Argentina confirmó que integra el selecto grupo de países donde se produce la vacuna contra el coronavirus, a partir de la iniciativa del laboratorio Richmond. Las autoridades estaban al tanto de los avances que posibilitaron que 21.176 fueran enviadas a Rusia para ser evaluadas en el Instituto Gamaleya, como paso previo a la producción en gran escala que podría iniciar en el mes de junio.

Hasta allí llegó Marcelo Figueiras, presidente de Laboratorios Richmond, con un equipo de colaboradores que participarán de las pruebas y los mecanismos de producción que planean poner en marcha a la mayor brevedad posible.

Figueras señaló que “se enorgullece” del apoyo del Fondo Ruso de Inversión Directa (RDIF)  y añadió que “nuestra empresa hará todo lo posible para garantizar que la vacuna esté disponible lo antes posible para Argentina y para toda la región de América Latina”.

El 14 de abril Laboratorios Richmond presentó su Proyecto Vacuna de Inmunización para el Desarrollo Argentino (VIDA), que consta de un fideicomiso financiero que se colocará a fin de mayo próximo, y cuyo producido se destinará a la construcción de una nueva planta de productos biotecnológicos que demandará una inversión de US$ 70 millones.
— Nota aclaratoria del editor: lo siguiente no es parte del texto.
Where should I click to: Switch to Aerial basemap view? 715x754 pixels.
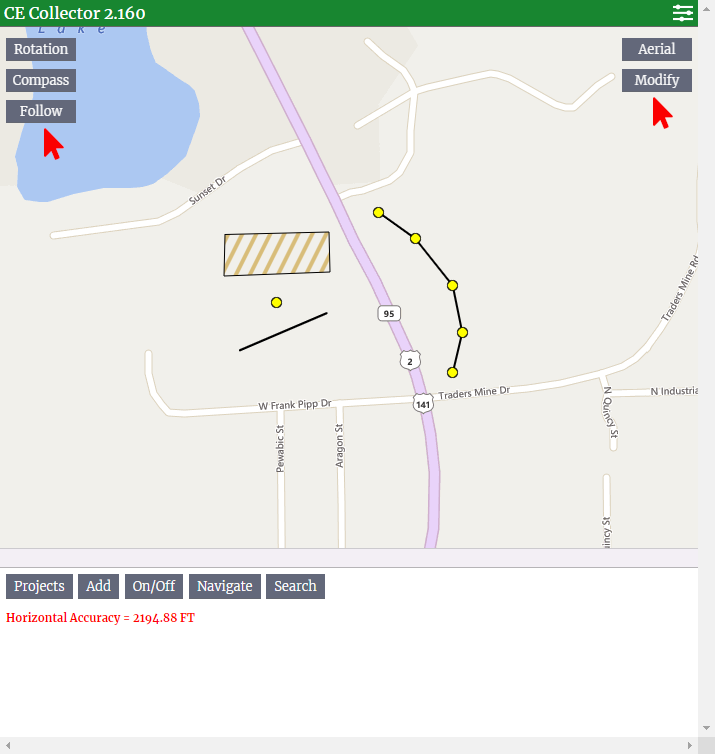(x=656, y=49)
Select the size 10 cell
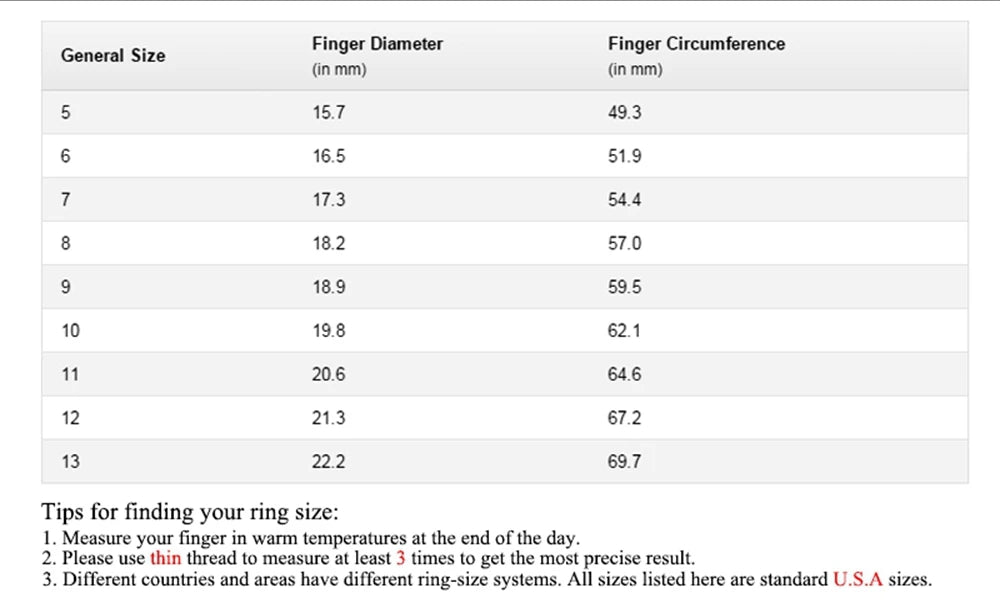 point(70,331)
En febrero de este año se había firmado el acuerdo para la producción local de la vacuna, pero la producción se pautaba recién para dentro de un año. Sin embargo, los avances se lograron rápidamente y la fórmula de la Sputnik V producida en Argentina podría estar disponible antes de la mitad de 2021.

El presidente de la Cámara de Diputados, Sergio Massa, citando el tuit oficial de la Sputnik V que confirmaba la posibilidad de producir la vacuna en Argentina, expresó: “Valoro, y me consta por haberte visitado en el proceso, el esfuerzo que están haciendo desde Laboratorios Richmond para que Argentina tenga la posibilidad de producir la vacuna Sputnik V para América Latina”, y agradeció a Marcelo Figueiras.

Massa es uno de los funcionarios que conocían este desarrollo que se llevaba a cabo al norte del conurbano, ya que visitó el laboratorio la pasada semana, al igual que el ministro de salud bonaerense, Daniél Gollán. Massa fue quien por su cercanía con Figueiras que data de más de una década de relación, mantuvo varias reuniones para acompañar la iniciativa y fue testigo del momento en que culminaron las pruebas en el laboratorio argentino y se congelaron las primeras dosis para su envío a Rusia.

Argentina fue el primer país latinoamericano en registrar oficialmente la vacuna Sputnik V a través de una autorización de uso de emergencia y comenzó a aplicarla en la población el 29 de diciembre de 2020.

Actualmente, ya está registrada en 60 países. La vacuna se basa en una plataforma de vectores adenovirales humanos, virus inactivados que se utilizan para transportar material genético del virus que se quiere inocular.

En este caso, la Sputnik V utiliza dos vectores diferentes (uno diferente en cada dosis), lo que proporciona una inmunidad más duradera que las vacunas que utilizan el mismo mecanismo de administración para ambas inoculaciones.

En el momento en que se anunció el memorando de entendimiento entre el RDIF y Laboratorios Richmond -en febrero pasado-, el presidente Alberto Fernández destacó el acuerdo.

“Estamos muy entusiasmados con la posibilidad de producir la Sputnik V en la Argentina, vacuna con la cual ya estamos protegiendo a gran parte de nuestra población con excelentes resultados. Será una gran oportunidad para avanzar en la lucha contra la pandemia no solo en la Argentina, sino también en América Latina”, había dicho el presidente.